The consumption of coffee, both caffeinated and decaffeinated, has positive and negative impacts on health. Caffeine affects the central nervous system, along with the digestive, excretory, circulatory, respiratory, skeletal, muscular, and reproductive systems—but these effects are not necessarily negative.

Caffeine stimulates our brain. It makes us feel alert and less tired. Caffeine can be used instead of over-the-counter drugs to treat headaches, drowsiness, and migraines. According to a 2009 University of Florida study, a habit of caffeinated coffee in our 40s and 50s may reduce our risk of getting Alzheimer’s disease or dementia by 70 per cent. Other studies suggest that regular consumption may help reduce the rate of cognitive decline in older adults.

According to a 2013 Harvard School of Public Health study, intake of two-to-three cups of caffeinated coffee daily caused a 45 per cent reduction in suicide rate. The reason may be that caffeine’s stimulant effect that boosts our moods. Caffeine also reduces risk of oral cancer. Decaf has a lower effect in reducing risks of oral cancer.

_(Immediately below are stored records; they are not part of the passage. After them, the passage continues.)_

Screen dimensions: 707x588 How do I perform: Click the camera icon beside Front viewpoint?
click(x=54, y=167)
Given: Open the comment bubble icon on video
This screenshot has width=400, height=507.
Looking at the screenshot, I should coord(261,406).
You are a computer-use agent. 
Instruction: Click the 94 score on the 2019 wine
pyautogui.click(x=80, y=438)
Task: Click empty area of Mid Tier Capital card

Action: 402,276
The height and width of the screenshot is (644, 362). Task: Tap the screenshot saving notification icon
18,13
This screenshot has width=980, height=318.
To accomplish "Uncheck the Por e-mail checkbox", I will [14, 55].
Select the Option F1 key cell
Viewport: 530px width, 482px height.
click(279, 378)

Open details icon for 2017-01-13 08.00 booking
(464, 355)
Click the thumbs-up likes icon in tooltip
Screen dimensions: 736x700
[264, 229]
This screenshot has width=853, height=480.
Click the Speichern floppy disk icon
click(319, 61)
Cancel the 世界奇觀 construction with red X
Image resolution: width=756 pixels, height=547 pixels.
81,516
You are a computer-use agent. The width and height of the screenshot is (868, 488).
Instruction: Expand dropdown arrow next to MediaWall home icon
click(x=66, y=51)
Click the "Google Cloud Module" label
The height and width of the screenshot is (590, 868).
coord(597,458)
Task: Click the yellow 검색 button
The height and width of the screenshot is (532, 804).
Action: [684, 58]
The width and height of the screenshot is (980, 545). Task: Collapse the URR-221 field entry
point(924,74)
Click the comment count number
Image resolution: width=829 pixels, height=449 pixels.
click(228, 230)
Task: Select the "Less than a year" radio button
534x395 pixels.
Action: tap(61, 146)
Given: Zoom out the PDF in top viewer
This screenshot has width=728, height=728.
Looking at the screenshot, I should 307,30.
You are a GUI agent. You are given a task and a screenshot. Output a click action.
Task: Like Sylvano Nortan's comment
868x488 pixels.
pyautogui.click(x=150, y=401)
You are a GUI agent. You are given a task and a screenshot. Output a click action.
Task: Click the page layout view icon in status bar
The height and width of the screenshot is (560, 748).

Unfortunately, people can develop an addiction to caffeine. Sudden stops or breaks can cause withdrawal effects such as headaches, anxiety, irritability, and drowsiness. Some may even experience tremors—the sudden involuntary body movements, mainly in the hands. Some can even overdose on caffeine. The symptoms of an overdose are confusion, vomiting, and hallucinations. Overdose can cause irregular or rapid heartbeat, along with difficulty in breathing and can also lead to death due to convulsions.

Caffeine increases the amount of acid in our stomachs, which can cause heart burn or an upset stomach. Since extra caffeine cannot be stored in our bodies, we might experience increase in urination. People with acid reflux or ulcers are advised to consult their doctors before consuming caffeine.

Caffeine in large amounts may interfere with absorption and metabolism of calcium. A lack of calcium may lead to weakening of bones, or more seriously, osteoporosis. Caffeine may also cause muscles to twitch or ache. For pregnant women, caffeine can be hazardous—it enters the bloodstream and gains access to the placenta and goes into the baby’s bloodstream. This causes a baby’s heartbeat and metabolism to increase. Too much caffeine can cause miscarriages or slow fetal growth.

Decaffeinated coffee is rarely studied or considered. Decaf has 97 per cent of the caffeine removed and it contains antioxidants and nutrients. Antioxidants are contained in both regular and decaf coffee. The main antioxidants are hydrocinnamic acid and polyphenols. This prevents heart diseases, cancer, and type 2 diabetes. A cup of coffee daily may reduce risk of type 2 diabetes by seven per cent. Decaf also contains small amounts of required nutrition, such as magnesium, potassium, niacin, and vitamin B3.

Decaf may also be involved in reducing the risk of premature birth. According to two human cell studies, decaf may protect neurons in the brain which can help prevent Alzheimer’s disease and Parkinson’s disease. These benefits are shared with regular coffee.